YOUNG farmer Danny Atkins from Woolsery has been highlighting the need for cancer checks in the fight against the disease which killed his best friend two years ago.
Pain and swelling in bones and joints can be misdiagnosed, and Woolsery YFC chairman Danny is repeating the advice from the Bone Cancer Research Trust about not ignoring early signs that might help avoid serious illness.
He said: "It is very important to visit your GP even with the smallest issues. Most bone cancer symptoms don't arise straight away, so if you shrug off the minor aches and pains you are prolonging the process of discovering the cancer at an early stage.
"My best friend Will Carling died two years ago of Ewings Sarcoma, a form of bone cancer normally found in teens and young adults. He visited the GP on many occasions. It paid off and he got diagnosed earlier, therefore prolonging his life.
"If you need more info on any forms of cancer and checking yourself over, visit websites, visit GPs and talk to people who have been through it.
"There is no shame in asking or being curious. Too many people die from cancer because it has been discovered too late because they didn't do something early enough."
Danny is raising £3000 so that he can run in the London Marathon next year for the Bone Cancer Research Trust.
He has raised more than £2000 so far, most of which came from a charity ball in Holsworthy attended by 120 people. He said: "I have more fundraisers lined up and I can't wait to raise more money."

* TASK 1
In the article about Danny Atkins, update the passage that begins at "YOUNG farmer Danny" and ends after "two years ago.", putting "health checks" in place of "cancer checks".
* TASK 2
According to the article about Danny Atkins, how many people attended the charity ball in Holsworthy?

* DATA EXTRACT
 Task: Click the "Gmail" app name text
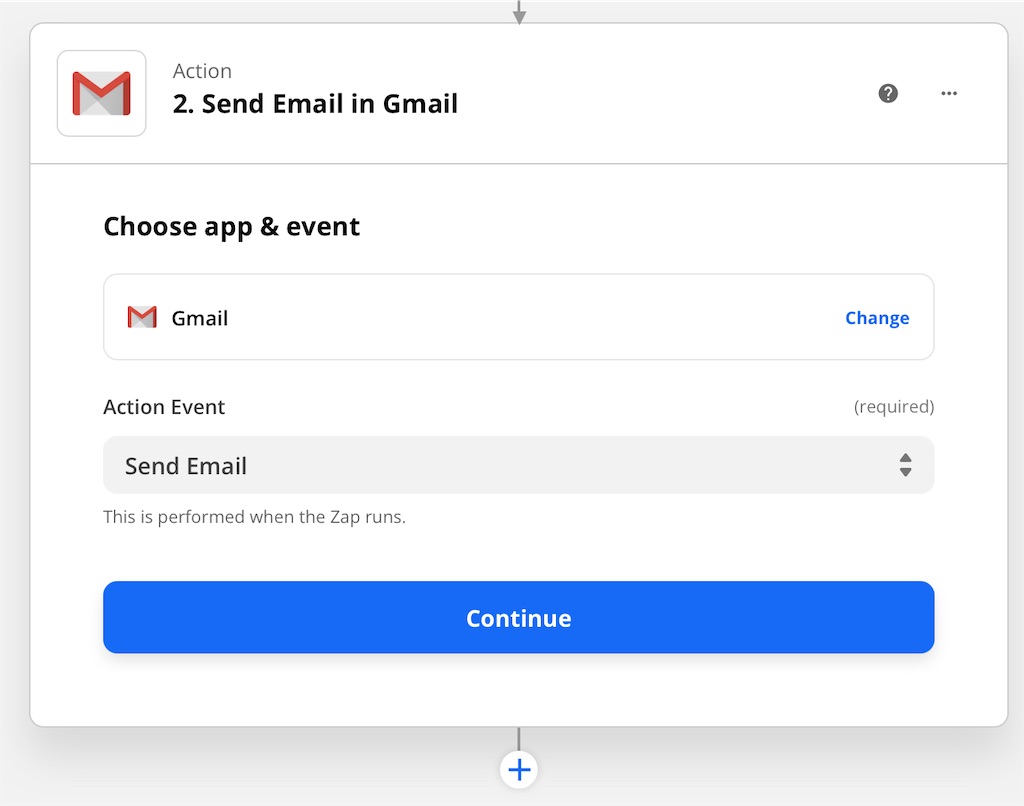200,318
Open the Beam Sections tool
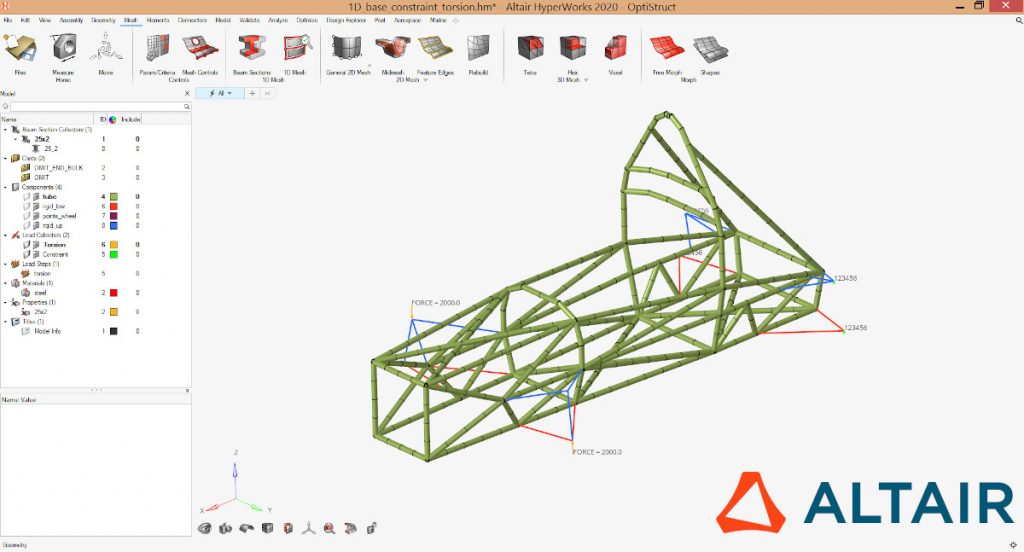The height and width of the screenshot is (552, 1024). click(x=252, y=51)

* EXPECTED ANSWER 1
YOUNG farmer Danny Atkins from Woolsery has been highlighting the need for health checks in the fight against the disease which killed his best friend two years ago.

* EXPECTED ANSWER 2
120 people attended the charity ball.